これらが出来ないと、IAMアカウントの自己管理が難しいですね。また、サーバ証明書については、開発運用タスクにも稀に影響がありそうです。ただ、これらはポリシーをカスタムすることで、何とか乗り越えられます。1つ目の「自分のパスワード変更」や「MFA管理」が出来るようにするには下記のようなポリシーが使えます。
{ "Version":"2012-10-17", "Statement": [ { "Effect": "Allow", "NotAction": "iam:*", "Resource": "*" }, { "Effect": "Allow", "Action": [ "iam:ChangePassword" ], "Resource": "arn:aws:iam::(アカウントID):user/${aws:username}" }, { "Effect": "Allow", "Action": [ "iam:*MFADevice" ], "Resource": "arn:aws:iam::(アカウントID):mfa/${aws:username}" }, { "Effect": "Allow", "Action": [ "iam:Get*", "iam:List*" ], "Resource": "*" } ] }
上記ポリシーは、2015年8月時点で試したところ、上手く動かなかったようです。対応についてはIAMユーザ本人にMFAを管理してもらうためのIAMポリシーを御覧ください。
同じようにカスタムすれば「自分のアクセスキー管理」や「サーバ証明書管理」もポリシーに記述できると思います。
しかし、もっと問題なのが…。
- IAM Roleが作れない。IAM Roleの権限調整もできない。
- IAM Roleを管理者に作ってもらったとしても、それを付与してEC2を起動できない。
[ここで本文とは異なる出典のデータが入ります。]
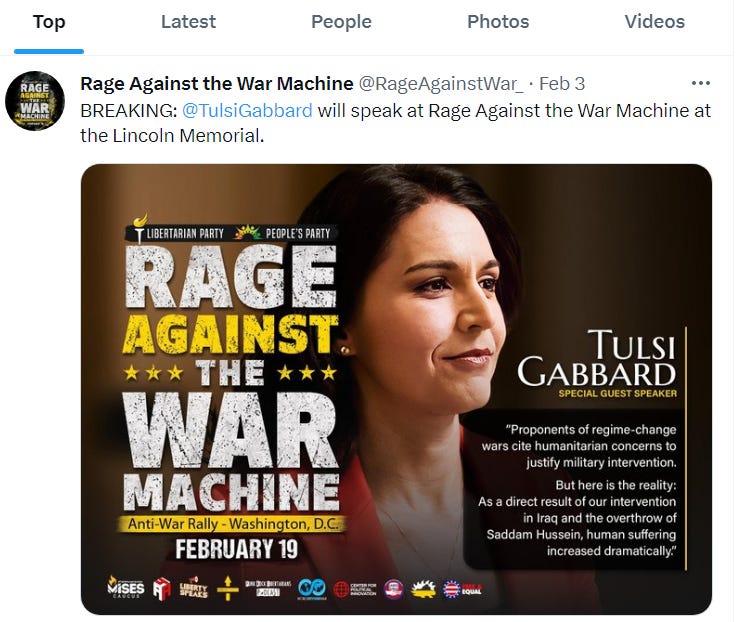The image size is (748, 622).
Task: Open the rally poster image thumbnail
Action: [x=396, y=389]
これは結構痛いですね。IAM Roleが使えないとなると、開発にだいぶ大きな影響が出ます。確かに、IAM Roleが作れたり、IAM Roleを適用したインスタンスが作れてしまうと、「自分の持つ権限を超えた権限をEC2に与え、EC2経由で悪事を働く」ことができてしまうので、これらのアクションが禁止されているのでしょう。
まとめ
まぁ「メンバーの悪事を疑う」ような状況は、IAM云々ではなくてそもそもさぁ…、って話ではあると思います。ただ、そういう状況ではなかったとしても、「不必要な権限を持たない」ことは「疑われない」ための自己防衛手段でもあります。例えば複数の会社が共同で作業するようなAWS環境では、トラブル発生時に「自分たちの責任ではないこと」を「権限が無いこと」を以って証明したいという機会もあるかもしれません。悪意の無い人にとっては、要らない権限は是非とも持ちたくないものなのです。
ただし、「開発運用を阻害せずに、悪事は出来ないようにする」という条件を満たす権限ポリシーの設計は非常に大変ですし、私の現在の知識の範囲内では「とことんカンペキで理想的なポリシーは作れないような気がする」という結論に至っています。従って結局は、メンバーがAdministratorAccessを持ち、万一のトラブル発生時にはCloudTrailのログによって自分たちの責任ではないことを証明する、という体制が現実的なのかなぁ、と思っています。
この辺り、非常に制御が難しく、頭の痛い問題です。今日もまた、権限管理の闇を見た気分です。何か良いアイデアがあったら教えてください。